I never thought I’d vote for Hillary Clinton, yet here I am:

I never thought I’d vote for Hillary Clinton, and I really never thought I’d be excited to do so, but here I am, voting for her today: It turns out that she’s by far the sanest choice in an insane landscape. Most political commentary is really about signalling (including people who say, “most political commentary is really about signalling,” since they’re making a point and trying to signal their intelligence). Still, to understand why I vote for sanity, consider Jonathan Rauch’s argument in “Political Realism: How Hacks, Machines, Big Money, and Back-Room Deals Can Strengthen American Democracy” and “Left-Leaning Economists Question Cost of Bernie Sanders’s Plans.” The former explains that it turns out some level of cash handouts actually make politics function much better.

Many of you may remember the fight over “earmarks” from the 2000s—that is, whether Congresspeople should be able to allocate cash for specific purposes in their districts. I thought eliminating earmarks would be a good idea. Turns out I was wrong: Eliminating earmarks means that it is much harder for party leaders to keep their members in line.

As a result, we get more and more moves towards ideological purity, at the expense of, you know, making the country run. Congress has broken down in the last decade or so in part because party leaders can’t discipline their followers by taking away money that should go to members’ districts. The Tea Party, and, on the left, Bernie Sanders, can become more prominent because of that issue.

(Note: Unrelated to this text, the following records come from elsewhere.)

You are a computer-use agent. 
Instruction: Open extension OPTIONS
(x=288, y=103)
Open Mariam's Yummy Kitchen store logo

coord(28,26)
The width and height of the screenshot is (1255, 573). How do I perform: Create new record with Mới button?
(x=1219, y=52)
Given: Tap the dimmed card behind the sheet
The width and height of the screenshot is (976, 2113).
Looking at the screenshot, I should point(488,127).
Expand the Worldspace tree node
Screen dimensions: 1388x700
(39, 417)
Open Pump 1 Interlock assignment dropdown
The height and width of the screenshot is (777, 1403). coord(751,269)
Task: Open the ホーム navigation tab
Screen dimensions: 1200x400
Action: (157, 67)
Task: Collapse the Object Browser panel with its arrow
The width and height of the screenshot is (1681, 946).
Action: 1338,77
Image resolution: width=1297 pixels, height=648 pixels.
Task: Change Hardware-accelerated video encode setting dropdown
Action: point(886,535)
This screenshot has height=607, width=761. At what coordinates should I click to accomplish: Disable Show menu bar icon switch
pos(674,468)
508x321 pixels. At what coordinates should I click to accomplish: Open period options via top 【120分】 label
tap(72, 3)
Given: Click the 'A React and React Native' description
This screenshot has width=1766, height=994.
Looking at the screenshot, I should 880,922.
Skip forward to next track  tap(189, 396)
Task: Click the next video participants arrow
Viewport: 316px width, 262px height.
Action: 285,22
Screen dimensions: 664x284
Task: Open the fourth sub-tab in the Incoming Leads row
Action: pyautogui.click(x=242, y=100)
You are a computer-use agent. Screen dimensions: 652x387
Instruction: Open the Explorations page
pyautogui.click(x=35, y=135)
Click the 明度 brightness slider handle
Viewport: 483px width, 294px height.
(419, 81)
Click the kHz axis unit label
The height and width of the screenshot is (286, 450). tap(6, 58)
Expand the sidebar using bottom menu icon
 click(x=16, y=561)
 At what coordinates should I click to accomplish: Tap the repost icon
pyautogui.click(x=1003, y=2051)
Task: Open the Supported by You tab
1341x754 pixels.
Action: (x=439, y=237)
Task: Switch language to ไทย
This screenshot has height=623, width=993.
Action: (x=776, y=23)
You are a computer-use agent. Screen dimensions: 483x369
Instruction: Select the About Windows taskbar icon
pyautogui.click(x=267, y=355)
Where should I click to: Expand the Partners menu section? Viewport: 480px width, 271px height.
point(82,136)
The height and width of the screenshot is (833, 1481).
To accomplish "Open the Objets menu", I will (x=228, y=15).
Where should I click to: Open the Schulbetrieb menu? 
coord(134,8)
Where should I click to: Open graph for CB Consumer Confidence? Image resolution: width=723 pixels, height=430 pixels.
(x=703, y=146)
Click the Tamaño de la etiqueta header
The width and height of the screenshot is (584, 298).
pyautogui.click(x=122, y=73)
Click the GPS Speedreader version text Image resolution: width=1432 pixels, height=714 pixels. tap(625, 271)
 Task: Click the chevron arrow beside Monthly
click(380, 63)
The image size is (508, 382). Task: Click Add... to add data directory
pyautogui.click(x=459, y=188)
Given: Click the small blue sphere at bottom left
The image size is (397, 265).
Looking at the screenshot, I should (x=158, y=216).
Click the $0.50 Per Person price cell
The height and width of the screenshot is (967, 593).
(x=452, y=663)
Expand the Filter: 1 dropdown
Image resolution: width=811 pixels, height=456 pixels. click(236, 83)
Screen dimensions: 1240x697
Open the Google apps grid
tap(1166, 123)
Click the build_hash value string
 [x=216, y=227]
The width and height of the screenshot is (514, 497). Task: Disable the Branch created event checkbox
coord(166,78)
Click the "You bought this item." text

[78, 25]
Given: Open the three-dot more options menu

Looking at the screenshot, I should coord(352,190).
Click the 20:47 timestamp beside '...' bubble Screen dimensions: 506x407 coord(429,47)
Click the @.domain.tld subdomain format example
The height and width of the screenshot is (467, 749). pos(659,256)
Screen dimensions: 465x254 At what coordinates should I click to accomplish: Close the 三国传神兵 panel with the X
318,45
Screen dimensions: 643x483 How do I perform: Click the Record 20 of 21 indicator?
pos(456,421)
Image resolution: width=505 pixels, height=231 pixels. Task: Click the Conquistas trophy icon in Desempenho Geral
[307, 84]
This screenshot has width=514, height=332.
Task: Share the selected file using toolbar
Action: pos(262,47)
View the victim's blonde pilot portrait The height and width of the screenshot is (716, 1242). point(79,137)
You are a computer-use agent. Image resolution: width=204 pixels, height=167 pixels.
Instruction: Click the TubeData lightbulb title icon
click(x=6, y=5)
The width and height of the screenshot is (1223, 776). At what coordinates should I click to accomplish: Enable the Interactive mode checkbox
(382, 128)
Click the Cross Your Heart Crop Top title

I’m not the first person to notice this—”How to fix what ails Congress: bring back earmarks” is one good account—but it is a serious problem that has caused particular dysfunction among Republicans, who appear ready to nominate people who are manifestly unqualified for being a big-city mayor, let alone president.

Ideological purity turns out to be very bad. Jonathan Haidt’s “The top 10 reasons American politics are so broken” (and “The Ten Causes of America’s Political Dysfunction“), along with the paper he links to, “Why the Center Does Not Hold: The Causes of Hyperpolarized Democracy in America,” explains why.

The papers I’ve been citing also explain why it turns out that Obama has been a much better president than most people, including me, realized, or thought in advance. He’s an incrementalist, a negotiator, a thinker, and a realist—all traits that are not selected for amid political polarization. Clinton is too.

Trump and Sanders espouse opposing policies (to the extent Trump espouses any policies), but both are alike in that they are “outsiders” who want to tear down existing systems; they are both temperamentally similar in that they don’t want to work within existing systems. Both are poor traits in leaders and figureheads. We want evolutionaries, not revolutionaries.

It may simply be that, as Matt Yglesias argues, “American democracy is doomed.” I hope not, but the bout of insanity on right and left does not auger well.

I haven’t dealt much with the specifics of Sanders policies apart from the second link in this post because the short version of the critique is, “There’s no way to pay for all this stuff.” Or even a small amount of this stuff. Alvin Chang observes, probably correctly, that “Most Bernie Sanders supporters aren’t willing to pay for his revolution.” If you ask most people if they want more services, handouts, and stuff, they say yes. If you ask most people if they want lower taxes, they say yes. Stated in those terms, you can see the problem.

If you want to understand that people don’t want to pay higher taxes, look at where they’re moving. The major population growth metros are in Texas. Phoenix and Atlanta do really well too. People are moving to lower-cost states, and that should tell us something important about revealed preferences. Hell, I just voted in the New York primary, and I’d like to move to Austin or Nashville, chiefly for cost-of-living reasons.

As for Sanders and banks, the bigger issue than “big banks” is the “shadow” banking system, which I don’t fully understand, but I do understand well enough to know that Sanders is wildly focused on the wrong things.

Still, the last two paragraphs probably don’t matter because the vast majority of Sanders voters aren’t looking at policies; they’re looking at mood and feelings, and I doubt that 1 in 20 people who start this post will have gotten this far, because it’s wonkish, detailed, and not heavily mood affiliated. Out of the who, what, where, when, why, and how of politics, the “How” is often most important and least discussed.

“First, do no harm” is a good political rule, but it’s also kinda boring. I rarely write about politics because most of the time most politics in the U.S. are about incremental changes, about which I have some opinions, but those opinions aren’t important, and they’re as poorly thought out as the political opinions you see on Facebook. In the last couple presidential cycles, I’ve had opinions and voted accordingly, but the major party candidates have mostly been kinda okay. In 2012, Romney would’ve done some things differently from Obama, but I don’t think he would’ve been a total disaster.

This cycle is scary because at least two candidates would likely be total disasters. Yet people keep voting for those candidates and posting mood affiliated comments on them and so forth.